# Hi! Introducing myself



## SMCLeenie (Mar 3, 2011)

Hi, welcome to the forum!


----------



## glynis4 (May 11, 2011)

Hi! I'm from Calgary! Just joined today - lucky you getting to work at Spruce Meadows! Did you find a horse to lease?


----------



## equus717 (Aug 20, 2009)

Hello and welcome to the forum.


----------



## laurarachelle (May 6, 2011)

Thanks everyone! 

@glynis14:
Yeah working at Spruce is pretty cool. Its interesting to see all the work that goes into their tournaments.
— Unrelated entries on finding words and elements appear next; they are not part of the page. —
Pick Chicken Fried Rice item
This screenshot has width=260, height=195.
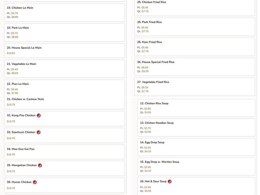pyautogui.click(x=195, y=7)
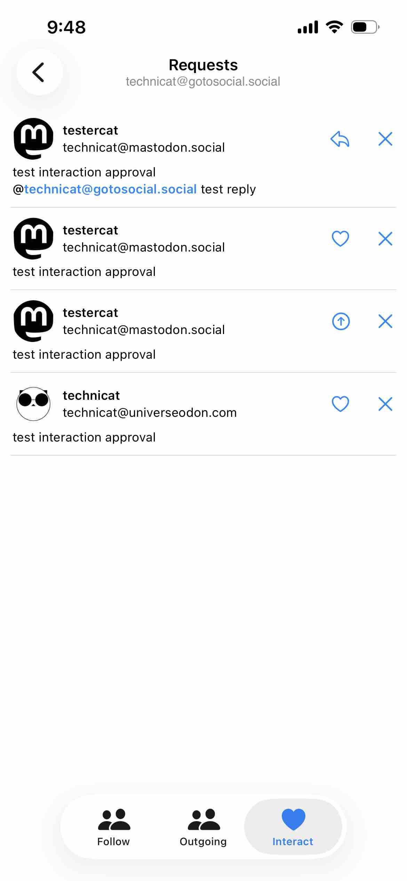
Task: Approve testercat's boost (up arrow) request
Action: tap(341, 321)
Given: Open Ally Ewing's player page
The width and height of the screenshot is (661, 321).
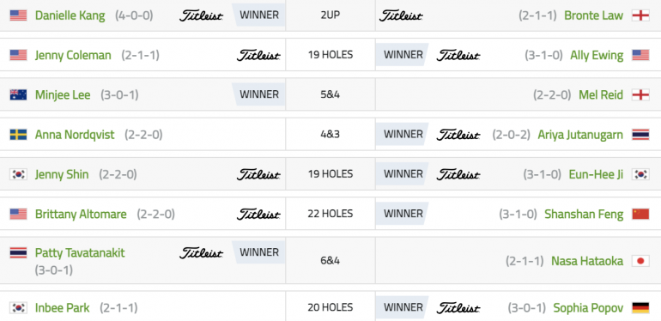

Hopefully I'll be doing things outside more once the bigger tournaments roll around, cause for now I'm stuck at my desk in the office  hahaha
And no, I never quite found what I was looking for unfortunately. Since I'm working full time I really only wanted something more along the lines of a 1/4 lease, and I'm fingin that most people in Calgary are the all or nothing type! hahaha... Maybe next summer...
Where do you ride?


----------



## glynis4 (May 11, 2011)

I'm at Cadence Stables - it's SE of the city (in Dewinton). It's a nice small facility, dressage focused. I don't get out to ride very often though  What type of riding do you do?


----------



## Phantomstallion (Jan 3, 2010)

Hi! I'm sure you'll like it here. If you don't mind me asking what is Spruce Meadows?


----------



## laurarachelle (May 6, 2011)

@Phantonstallion:
Spruce Meadows is a world class show jumping facility! Most (if not all) olympic jumpers from around the world compete here in the summer. So needless to say, it's a pretty cool place to be during tournament season!

@glynis4:
Cool! Maybe if I'm ever out that way I'll come visit, hahaha! I'm looking for a place to ride that's close to me (I'm in the SW) but there aren't very many. I already drive so far to get to work, I don't want to have to drive far again to ride


----------



## Phantomstallion (Jan 3, 2010)

Sounds an awesome place to work!


----------